> _指示_
本文のうち、「つまり、感情の移り変わりが物語だ。」という語句を含む箇所から一字一句違えずに書き写し、「ひとつの設定がひとつの感情しか起こさないからだ。」まで写したところで終えてください。

2015年06月09日

設定だけ書いて、書いた気になるな

自戒もこめて書く。

設定だけ書いたって、それは物語ではない。
それに対する登場人物の感情がないからだ。


しかも、その設定につき感情がひとつあればいいのではない。

ひとつの感情だけでは、物語ではない。

私幸せ。
私幸せ。
私幸せ。

は、物語ではない。

私辛い。
怖いけど勇気を出す。
私幸せ。

などが、物語だ。


つまり、感情の移り変わりが物語だ。
なぜそういう感情になるかが、
物語の理屈と呼ばれる部分だ。

例えば上の例なら、
ボクサーとしての芽が出ていないから。
ミッキーに恥を忍んでトレーナー役を頼む。
試合には負けたが勝負には勝ったから。
などの骨格の部分だ。これはロッキーという物語の理屈である。


さて、設定「だけ」の何がダメかというと、
ひとつの設定がひとつの感情しか起こさないからだ。

感情の移り変わりが物語だから、
設定はそのひとつの点に過ぎないのだ。

> _項目一覧_
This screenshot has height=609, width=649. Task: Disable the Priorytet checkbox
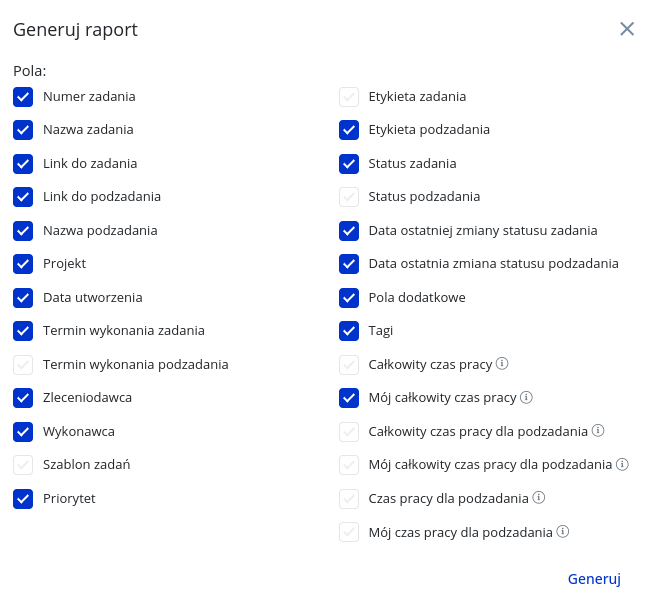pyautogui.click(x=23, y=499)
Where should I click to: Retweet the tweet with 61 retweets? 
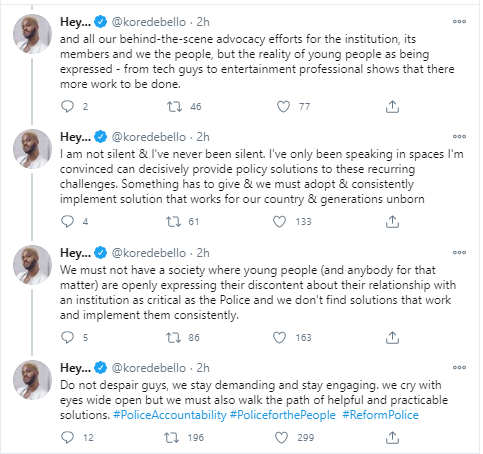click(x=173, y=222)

==

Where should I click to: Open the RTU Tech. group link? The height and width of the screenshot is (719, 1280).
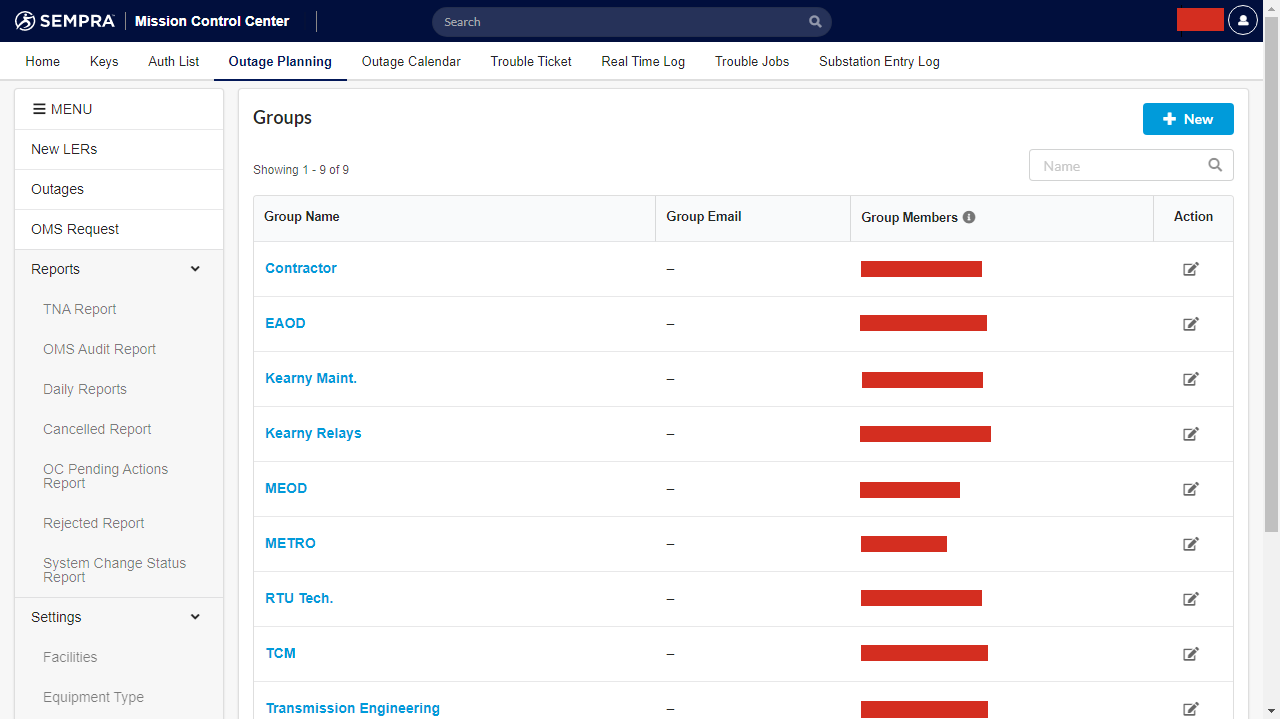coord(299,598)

---

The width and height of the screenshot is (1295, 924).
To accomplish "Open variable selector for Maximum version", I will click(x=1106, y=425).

> _解答_
つまり、感情の移り変わりが物語だ。
なぜそういう感情になるかが、
物語の理屈と呼ばれる部分だ。

例えば上の例なら、
ボクサーとしての芽が出ていないから。
ミッキーに恥を忍んでトレーナー役を頼む。
試合には負けたが勝負には勝ったから。
などの骨格の部分だ。これはロッキーという物語の理屈である。


さて、設定「だけ」の何がダメかというと、
ひとつの設定がひとつの感情しか起こさないからだ。